In the beginning of the concept, marriage was determined by mainly physical factors intended for survival purposes. The idea of marrying for love is still an idea that is fairly new to society. By no means does this suggest that it is wrong in any way; however, it is a very interesting idea to ponder.
Throughout history, there were many cultures that believed that love and marriage did not go together. The ancient Greeks, Chinese, Indians and medieval French all believed that love in marriage was both disruptive and inappropriate. Marriages were almost always arranged by the parents of the bride and groom. In these cultures, except the Chinese, if love were to blossom from a marriage, it would then be seen as socially acceptable.
Conversely, in the Chinese culture, the groom was expected to love, respect and trust his parents over his wife. If these expectations were not upheld, his parents had the power to send the wife back to her parents.
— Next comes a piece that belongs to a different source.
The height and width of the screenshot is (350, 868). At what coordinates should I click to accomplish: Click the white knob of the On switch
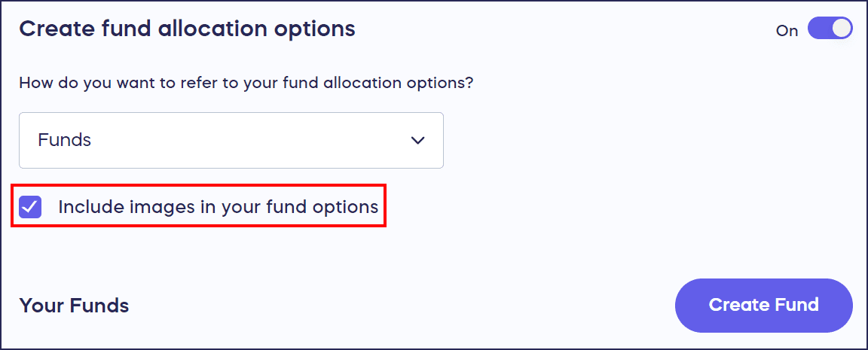click(842, 29)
Today’s version of marriage looks much different than it did hundreds and thousands of years ago. There are vastly different expectations for marriage that society expects when observing whether a marriage is successful or not.
First off, the couple must be best friends. The couple must always place each other’s needs above their own. They must vow to never be sexually disloyal to each other, by any means. They should never keep secrets. This cocktail of promises and trusts are extremely difficult to find due to the fact that no human can be perfect all the time. This is probably why the divorce rates in Western culture are so high.
One of the biggest reasons for divorce is infidelity. This is seen as one of the most abhorrent acts that a partner could commit; it is seen as the ultimate betrayal. Nonetheless, there are multiple modern societies that are non-monogamous, with consent by all. Examples of this include: Senegal, Malaysia, Singapore, Sri Lanka and Nigeria. When researching this type of marital arrangement, most of the couples report being extremely happy.
The Bari people in Venezuela believe that if men have sexual intercourse with a pregnant woman, then they are all the fathers of the child. The biological father is considered the primary father, while the lovers are considered secondary fathers to the child.
Western culture has certainly developed some of the most difficult parameters for married couples to abide by. It is quite interesting to dive into the history of marrying for love and how Western culture deals with love and marriage in modern society. In all, there is no answer for what is right and what is wrong. It is a personal choice.